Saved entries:
· · · · ·

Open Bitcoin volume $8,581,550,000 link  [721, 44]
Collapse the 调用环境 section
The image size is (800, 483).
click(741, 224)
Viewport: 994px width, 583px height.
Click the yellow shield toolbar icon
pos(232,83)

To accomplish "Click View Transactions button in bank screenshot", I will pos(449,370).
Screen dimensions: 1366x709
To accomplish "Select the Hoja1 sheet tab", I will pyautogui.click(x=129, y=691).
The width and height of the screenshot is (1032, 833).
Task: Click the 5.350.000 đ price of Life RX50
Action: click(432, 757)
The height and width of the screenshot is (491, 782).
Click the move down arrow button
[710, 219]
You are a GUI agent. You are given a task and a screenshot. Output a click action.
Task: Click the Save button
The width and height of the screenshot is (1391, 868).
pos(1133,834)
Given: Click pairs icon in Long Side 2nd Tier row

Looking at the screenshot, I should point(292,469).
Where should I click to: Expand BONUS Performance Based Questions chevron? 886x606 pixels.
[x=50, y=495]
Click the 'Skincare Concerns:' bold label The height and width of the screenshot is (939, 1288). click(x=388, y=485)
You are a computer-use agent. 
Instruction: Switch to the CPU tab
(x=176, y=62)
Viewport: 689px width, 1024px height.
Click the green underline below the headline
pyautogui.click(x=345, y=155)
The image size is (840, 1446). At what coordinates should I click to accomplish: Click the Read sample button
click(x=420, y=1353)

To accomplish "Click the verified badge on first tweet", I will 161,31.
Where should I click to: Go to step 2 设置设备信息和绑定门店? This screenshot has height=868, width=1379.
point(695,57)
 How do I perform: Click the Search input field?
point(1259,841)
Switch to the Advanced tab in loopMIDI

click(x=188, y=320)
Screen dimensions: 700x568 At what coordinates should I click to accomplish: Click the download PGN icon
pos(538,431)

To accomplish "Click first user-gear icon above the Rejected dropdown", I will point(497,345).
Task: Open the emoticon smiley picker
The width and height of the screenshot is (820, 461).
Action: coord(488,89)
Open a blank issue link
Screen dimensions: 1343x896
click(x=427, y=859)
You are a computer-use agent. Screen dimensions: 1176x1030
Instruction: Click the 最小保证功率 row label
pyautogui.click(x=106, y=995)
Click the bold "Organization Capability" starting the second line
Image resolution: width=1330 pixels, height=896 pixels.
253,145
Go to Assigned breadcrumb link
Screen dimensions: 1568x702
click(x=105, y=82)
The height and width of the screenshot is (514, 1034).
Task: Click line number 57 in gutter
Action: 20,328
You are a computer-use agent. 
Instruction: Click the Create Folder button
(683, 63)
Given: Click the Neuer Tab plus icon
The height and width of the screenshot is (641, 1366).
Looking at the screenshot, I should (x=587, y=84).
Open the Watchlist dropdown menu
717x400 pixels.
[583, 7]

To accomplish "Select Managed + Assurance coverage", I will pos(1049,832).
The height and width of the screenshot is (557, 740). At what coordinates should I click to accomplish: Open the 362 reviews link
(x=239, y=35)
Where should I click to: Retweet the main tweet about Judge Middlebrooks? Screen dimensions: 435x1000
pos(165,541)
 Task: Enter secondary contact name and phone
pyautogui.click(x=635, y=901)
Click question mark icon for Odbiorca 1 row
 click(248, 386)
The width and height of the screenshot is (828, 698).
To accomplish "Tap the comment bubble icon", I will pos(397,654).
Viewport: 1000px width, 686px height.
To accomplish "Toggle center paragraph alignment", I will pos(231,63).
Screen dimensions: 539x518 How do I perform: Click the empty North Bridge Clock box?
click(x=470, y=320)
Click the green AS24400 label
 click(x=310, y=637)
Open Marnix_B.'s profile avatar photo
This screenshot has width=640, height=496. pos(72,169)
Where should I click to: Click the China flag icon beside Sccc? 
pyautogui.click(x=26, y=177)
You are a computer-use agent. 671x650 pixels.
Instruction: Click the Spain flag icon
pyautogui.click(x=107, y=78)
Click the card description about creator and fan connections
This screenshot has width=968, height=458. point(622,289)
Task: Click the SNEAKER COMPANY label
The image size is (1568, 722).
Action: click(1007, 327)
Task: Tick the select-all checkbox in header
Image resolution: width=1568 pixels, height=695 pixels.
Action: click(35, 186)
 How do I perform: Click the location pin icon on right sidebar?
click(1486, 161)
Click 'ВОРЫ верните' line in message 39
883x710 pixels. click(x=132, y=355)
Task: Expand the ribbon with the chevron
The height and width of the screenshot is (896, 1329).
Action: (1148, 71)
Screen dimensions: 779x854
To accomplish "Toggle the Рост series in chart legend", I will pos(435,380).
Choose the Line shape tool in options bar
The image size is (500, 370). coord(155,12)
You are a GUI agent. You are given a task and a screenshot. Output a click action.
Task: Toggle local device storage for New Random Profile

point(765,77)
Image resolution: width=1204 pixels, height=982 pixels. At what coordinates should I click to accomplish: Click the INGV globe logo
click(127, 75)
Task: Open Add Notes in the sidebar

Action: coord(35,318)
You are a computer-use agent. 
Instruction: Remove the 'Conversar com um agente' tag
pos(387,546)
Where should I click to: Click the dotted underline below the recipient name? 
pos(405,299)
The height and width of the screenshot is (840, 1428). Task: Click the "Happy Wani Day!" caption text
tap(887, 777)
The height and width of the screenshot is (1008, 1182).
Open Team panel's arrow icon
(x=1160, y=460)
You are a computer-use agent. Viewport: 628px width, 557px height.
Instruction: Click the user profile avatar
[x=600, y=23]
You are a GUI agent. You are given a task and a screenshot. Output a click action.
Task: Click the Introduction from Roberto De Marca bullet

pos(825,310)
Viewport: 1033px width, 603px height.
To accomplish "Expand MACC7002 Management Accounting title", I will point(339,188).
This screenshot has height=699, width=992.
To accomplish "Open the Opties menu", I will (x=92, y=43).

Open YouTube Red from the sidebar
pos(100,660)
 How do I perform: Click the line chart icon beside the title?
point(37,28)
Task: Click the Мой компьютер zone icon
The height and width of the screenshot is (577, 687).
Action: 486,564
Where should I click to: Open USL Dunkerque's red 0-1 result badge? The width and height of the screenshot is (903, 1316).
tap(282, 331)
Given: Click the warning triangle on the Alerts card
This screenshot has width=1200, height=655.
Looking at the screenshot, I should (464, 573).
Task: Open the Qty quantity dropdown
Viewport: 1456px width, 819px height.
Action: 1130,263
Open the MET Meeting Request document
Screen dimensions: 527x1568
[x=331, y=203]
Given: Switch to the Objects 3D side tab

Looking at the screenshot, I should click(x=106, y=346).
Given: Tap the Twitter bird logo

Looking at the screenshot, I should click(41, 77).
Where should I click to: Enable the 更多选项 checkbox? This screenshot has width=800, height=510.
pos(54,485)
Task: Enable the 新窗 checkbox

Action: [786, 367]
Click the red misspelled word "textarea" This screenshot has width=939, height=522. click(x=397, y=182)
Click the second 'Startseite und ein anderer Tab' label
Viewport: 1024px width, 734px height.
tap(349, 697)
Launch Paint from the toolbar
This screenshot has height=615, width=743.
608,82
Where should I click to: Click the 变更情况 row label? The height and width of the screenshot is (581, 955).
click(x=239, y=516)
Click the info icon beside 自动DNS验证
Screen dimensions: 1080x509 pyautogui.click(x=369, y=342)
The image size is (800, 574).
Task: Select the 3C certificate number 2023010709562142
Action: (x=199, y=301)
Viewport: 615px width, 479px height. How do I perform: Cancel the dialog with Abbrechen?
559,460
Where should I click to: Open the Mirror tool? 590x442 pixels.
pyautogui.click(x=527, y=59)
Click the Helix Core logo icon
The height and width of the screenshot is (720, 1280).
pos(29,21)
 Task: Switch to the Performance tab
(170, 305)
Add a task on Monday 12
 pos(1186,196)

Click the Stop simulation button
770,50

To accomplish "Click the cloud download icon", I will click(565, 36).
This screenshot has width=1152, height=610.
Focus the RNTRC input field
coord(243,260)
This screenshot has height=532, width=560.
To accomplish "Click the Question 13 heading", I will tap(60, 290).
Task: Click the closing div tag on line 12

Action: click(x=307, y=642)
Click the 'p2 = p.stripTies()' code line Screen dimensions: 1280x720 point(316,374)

· · · · ·

Wherever a line in the records contains the word "bold", copy that line.

**Your solution**:
Click the 'Skincare Concerns:' bold label The height and width of the screenshot is (939, 1288). click(x=388, y=485)
Click the bold "Organization Capability" starting the second line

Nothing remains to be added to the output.